RECORDS FOR THIS EXERCISE
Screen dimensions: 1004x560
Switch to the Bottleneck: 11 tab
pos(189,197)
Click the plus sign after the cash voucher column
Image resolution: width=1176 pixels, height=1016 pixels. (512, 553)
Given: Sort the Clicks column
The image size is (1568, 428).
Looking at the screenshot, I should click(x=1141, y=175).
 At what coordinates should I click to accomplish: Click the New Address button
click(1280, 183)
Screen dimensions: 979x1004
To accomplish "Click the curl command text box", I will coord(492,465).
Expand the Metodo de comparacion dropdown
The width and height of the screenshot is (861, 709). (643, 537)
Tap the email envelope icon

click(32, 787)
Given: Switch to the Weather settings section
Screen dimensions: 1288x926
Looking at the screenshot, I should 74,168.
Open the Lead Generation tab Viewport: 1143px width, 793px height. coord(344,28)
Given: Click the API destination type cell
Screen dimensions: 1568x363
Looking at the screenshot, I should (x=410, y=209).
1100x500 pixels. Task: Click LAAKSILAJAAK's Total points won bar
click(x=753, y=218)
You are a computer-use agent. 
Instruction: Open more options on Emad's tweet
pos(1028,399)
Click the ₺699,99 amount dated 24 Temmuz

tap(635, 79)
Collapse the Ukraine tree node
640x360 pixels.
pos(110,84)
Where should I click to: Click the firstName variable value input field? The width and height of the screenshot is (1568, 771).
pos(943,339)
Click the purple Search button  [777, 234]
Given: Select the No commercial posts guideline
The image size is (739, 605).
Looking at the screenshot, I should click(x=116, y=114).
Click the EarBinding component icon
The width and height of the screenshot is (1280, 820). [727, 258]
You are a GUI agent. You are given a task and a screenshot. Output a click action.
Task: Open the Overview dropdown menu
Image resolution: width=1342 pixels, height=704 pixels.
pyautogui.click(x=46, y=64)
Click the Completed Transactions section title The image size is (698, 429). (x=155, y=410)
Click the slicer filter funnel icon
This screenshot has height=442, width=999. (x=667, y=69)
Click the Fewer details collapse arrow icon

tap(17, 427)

INSTRUCTIONS TO FOLLOW
Reproduce the records above word for word, starting at the beginning and ending with the line that contains "click(1280, 183)", including that line.

EXERCISE RESULT
Screen dimensions: 1004x560
Switch to the Bottleneck: 11 tab
pos(189,197)
Click the plus sign after the cash voucher column
Image resolution: width=1176 pixels, height=1016 pixels. (512, 553)
Given: Sort the Clicks column
The image size is (1568, 428).
Looking at the screenshot, I should click(x=1141, y=175).
 At what coordinates should I click to accomplish: Click the New Address button
click(1280, 183)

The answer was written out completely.